おはようございます。9月の末までは円安になる、という考えに基づくと、利下げというのはこの考えに赤信号を灯すものになります。

今回は、その考え方をロジカルに説明していきたいと思います。

金利の変動要因

①物価との連動制

PCE価格の推移

物価は上昇しているので、利下げの根拠にはなりません。

②アメリカ財政

多少は減ってはいるものの、財政赤字は以前として高水準

③政策金利

青い線、政策金利に対して黒い線、市場金利(アメリカ国債10年物利回り)。

市場金利と政策金利のブレが大きい

上記のことからわかること

まず、②のアメリカ財政に関しては、赤字は現実的に減っているので市場はアメリカ財政に対しての懸念は後退しているので、利下げは受容できると考えることができます。

しかし、物価の面からみると(①)、利下げなどできる訳がない、ということができます。

では、今回①について解説をしていきます。

まず、物価が上昇をしているということは、ドルを防衛するために金利を引き上げるほかないということになります。

なぜなら1年前に金利1パーセントで100万円の銀行預金をした場合、1年後に受け取る金額は101万円になります。

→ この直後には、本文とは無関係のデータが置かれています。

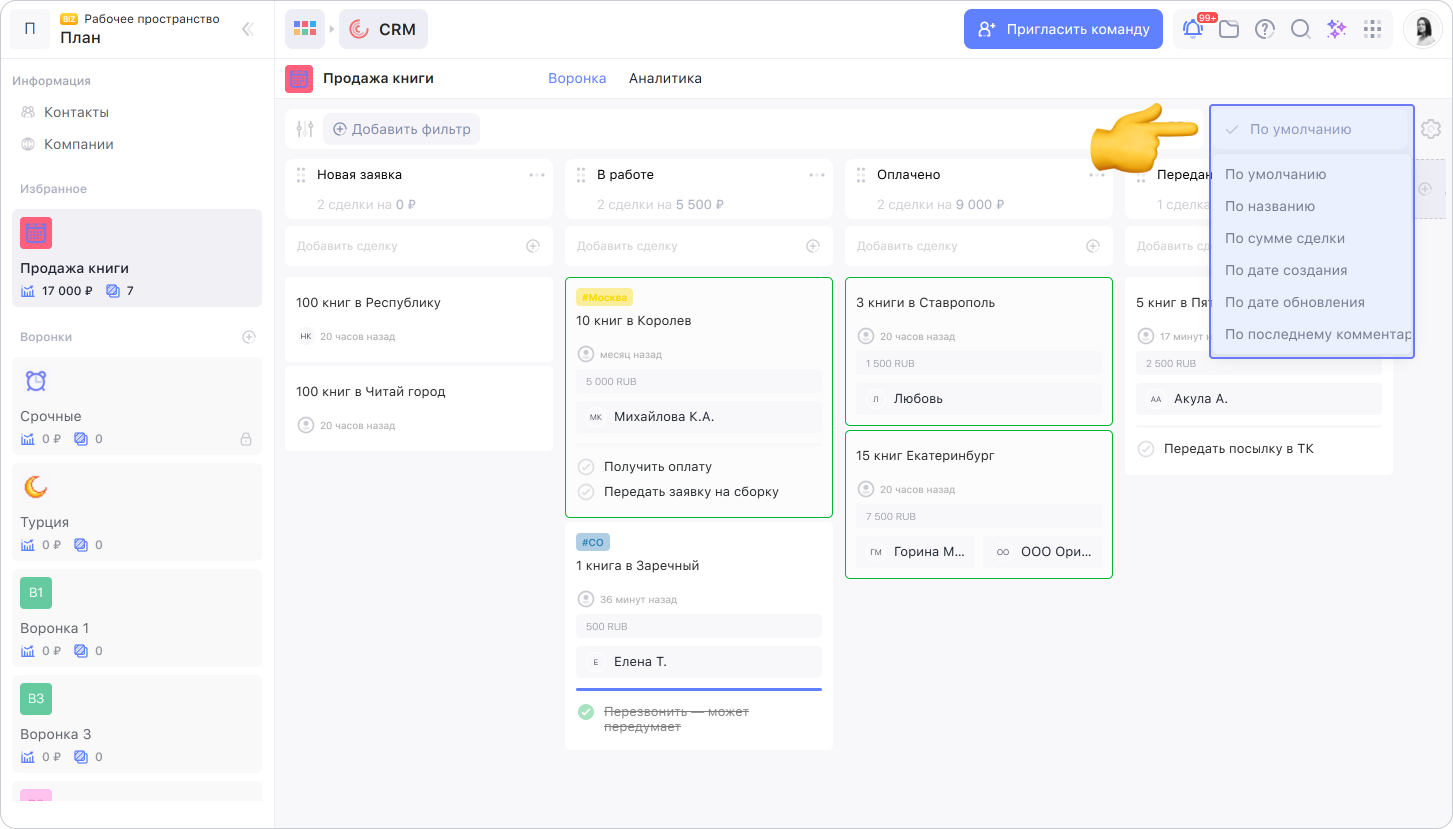Open the help question mark icon
This screenshot has width=1453, height=829.
point(1265,29)
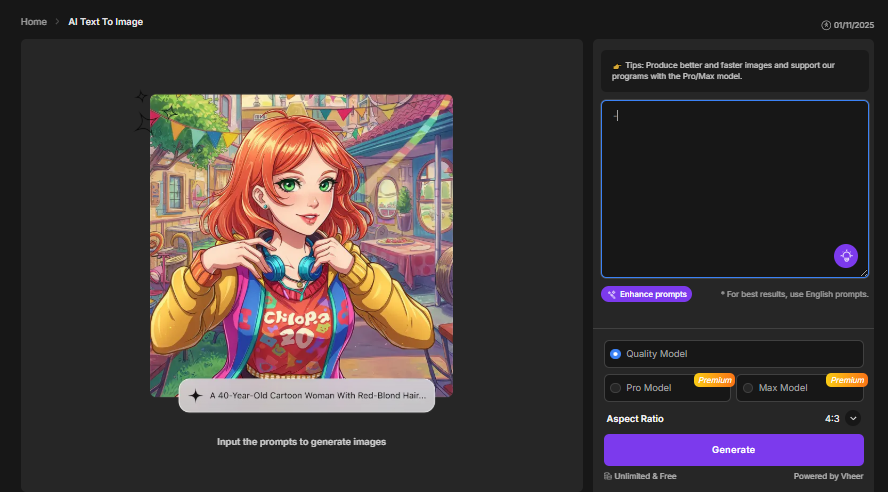888x492 pixels.
Task: Choose the Pro Model radio option
Action: pyautogui.click(x=615, y=388)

このときに年間の物価上昇率が2パーセントだった場合、1年前に100万円で買えたものが102万円ださなければ買えなくなります。

つまり、銀行に預金をしておけば実質損をしますので、人々はキャッシュをもっているよりは、株式や金、ビットコインなどを持つようになります。

この株式や金、ビットコインなどの高騰は、今の市場の値段で説明をすることができます。誰しもがキャッシュをもっていれば損をしますので、一斉に、買い物をしたり、そして投資、株や金、ビットコインに投資をします。

そのうえ、今月の雇用統計では賃金が上昇をしています。年間3.1パーセントで、物価の上昇は年間1.8程度です。つまり1.3パーセントの可処分所得が増えているのです。

その人たちは、一斉に余剰資金を買い物や株式や金、ビットコインなどの投資をします。これをさらに利下げをしたら、どうなりますか?

株や金、ビットコインはもっと暴騰をします。つまり、バブルになるということです。7月末の利下げを行った場合は、株価や金、ビットコインはもっと暴騰することになるのです。言い忘れていましたが、住宅も、です。

FRBの伝統的な姿勢

FRBはイエレン議長の時代から、ずっと、バブルを引き起こさないように注意を払ってきました。もちろん、イエレン以前からです。

なぜなら、バブルというのは経済実態とマーケットが乖離をしている状態を指すのですから、現在の金利の状況は①の物価の状況と照らし合わせると完全にバブルになります。

物価の上昇と金利には整合性がなくてはいけなく、その理由は、みなドルをもちたがらなくなる訳です。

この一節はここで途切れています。